Photographing the Northern Lights
As you stand there looking up at the sky, pregnant with anticipation you don't want to be fumbling around ill prepared to capture the moment.
Firstly let’s talk about the equipment. A digital camera is going to be preferable as you can see results straight away and change the ISO when required. With a manual camera, unless you are well versed in low light photography, you could end up with a few rolls of disappointment. Any SLR mid range digital camera will do although there are few features you should look out for.
If you’re going out specifically to buy or hire a camera for the trip make sure it comes with the following features;
- Noise reduction mode - this will help reduce the amount of grain/noise in the images. In most cases this will double the amount of time an image takes to process (time before you can take another image) but it’s well worth it.
- Live mode - this mode brings what you would see through the view finder onto the camera display. It makes it easier to focus in low light.
- RAW mode - this will make post production of your images far easer as more detail is picked up. Be advised this takes up a lot more space on your memory card so make sure you take enough for the trip and then pack some extra just in case.
The wider the aperture and lens the better although this will make focusing a bit more challenging (discussed later), it will make for better images - the more of the nights sky you can cover the better. Also the wider the lens and aperture the more light is drawn into the lens and camera .
Often this piece of equipment is over looked but in many ways it’s the most important. You can be photographing the most amazing light show and think that your photos look sharp on the display. It won’t be until you view them up close that you will realise the images are blurred because of camera shack. Make sure that you invest in a sturdy well built tripod with a large leg span. Gusts of wind, especially when you are on top of a mountain or in the middle of a frozen lake, can cause motion blur or even knock the camera over.
Shutter release cable/remote
Although possible I don’t recommend using the shutter release on the actual camera. The risk of camera shack during the exposure is too great. If your camera has a short auto timer you could use that but I recommend a cable or remote shutter release. You don’t’ need to get a expensive manufactures own, a nonproprietary will suffice.
So you have found the perfect spot and the Aurora are dancing above you. Before you start acclimatise your camera to the cold, I suggest leaving the camera in the bag for 10 minutes once outside. Set up the Tripod so the legs form a solid base and attach the camera and the shutter release cable.
Turn on noise reduction (if you have the option).
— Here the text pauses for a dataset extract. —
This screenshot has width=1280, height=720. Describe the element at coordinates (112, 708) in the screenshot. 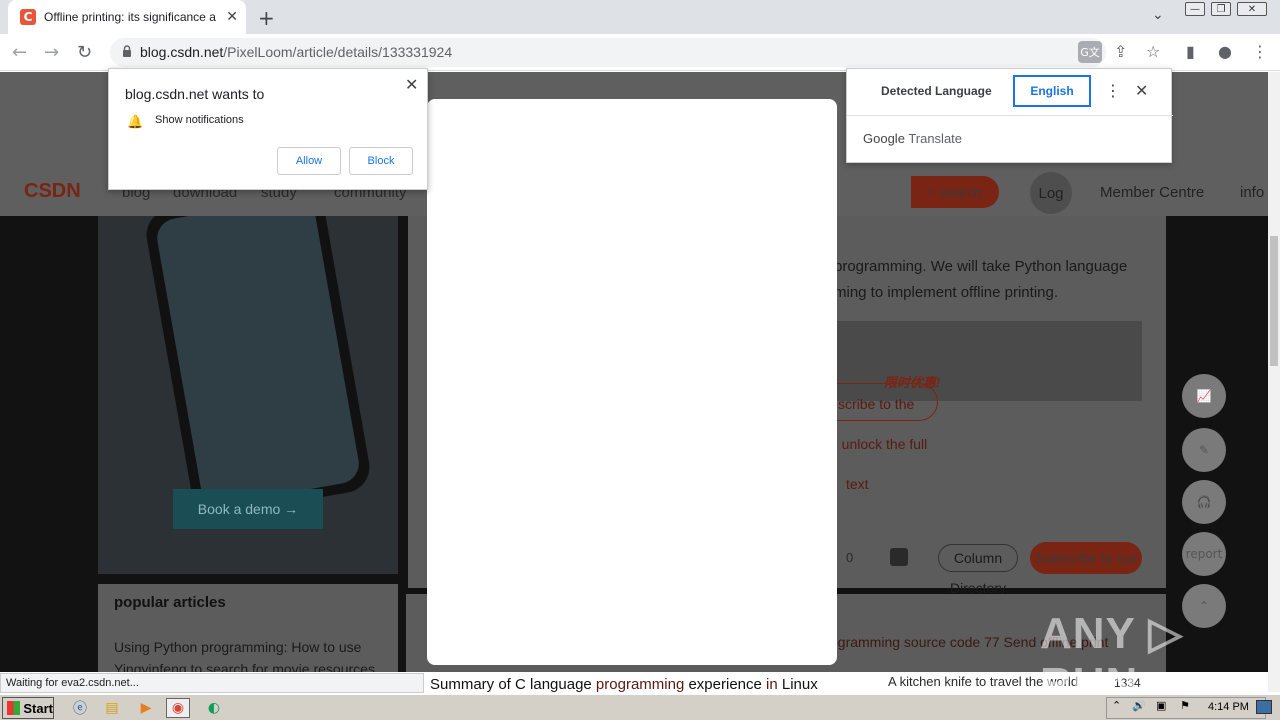

I see `folder-icon: ▤` at that location.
Next you will need to make sure everything is in focus by switching to manual focus. If you don’t have Live Mode (displays the view finder onto the camera display) then turn the focus ring to infinity (looks like a stretched 8 on its side) and take a picture. Review the image, if the picture is out of focus then turn the ring slightly (a few millimetres at a time) and take another picture, repeat the process until everything is in focus. If your camera has Live Mode then focus on the moon or something in the far background to obtain the correct focus. Sounds complicated but once you understand the method it's easy, see this video tutorial of live mode for a Canon for further guidance.
There is obversely a lot of different adjustments you can make dependent on the amount of ambient light available. I always start with an exposure of 10- 15 seconds with an ISO of 1000 using a lens aperture of 4. F, this normally provides good results. As with anything practice makes perfect. If you have a lens that has a larger aperture then decrease the ISO and/or shutter speed. Make sure that your exposure doesn’t exceed 25 seconds as you will start to see star trails in your images. If your camera can shoot in RAW then make sure this is on and that you are shooting in JPEG as well. This will give you scope to adjust your images postproduction as well producing images immediately that you can print or share. Even if you have no idea what RAW files are it’s going be better to have the files than not. Check Wikipedia for an explanation of RAW files.
If you’re interested in postproduction then I recommend Adobe Lightroom used by professionals to amateurs. Its intuitive to use and is a lot cheaper than Adobe Photoshop.
Painting with light & Composition
It’s easy to get carried away and focus your efforts just on the lights. My first few attempts were images of the top of some trees and not much else. Try to imagine if the lights weren’t there and you were trying to make the image as interesting as possible. Use the landscape around you - mountains, roads (light trails from cars can look good), buildings and people. This will help to put the Aurora into perspective as making the images interesting. If the buildings or people don’t have enough light (natural light might not be enough), then you can “paint” with light. It sounds complicated but it isn't. A good torch will do or an external flash. Once you start your exposure shine the torch on people, buildings or even trees that you want to illuminate. The longer you hover over a subject the brighter it will come out on the image. If you are using a flash a single burst should do it.
If physically possible back up your files to the cloud or computer/external drive. If your hotel/hostel is particularly warm (it will be, it's Sweden) and its particularly cold outside (it will be, it's Sweden) then your camera and lens can be subject to rapid condensation. As soon as you get in you will want to view the spoils of your photography, however you must resist the temptation and wait for your camera to become naturally acclimatised to the inside temperature. Leave the camera in the bag for 20+ minutes.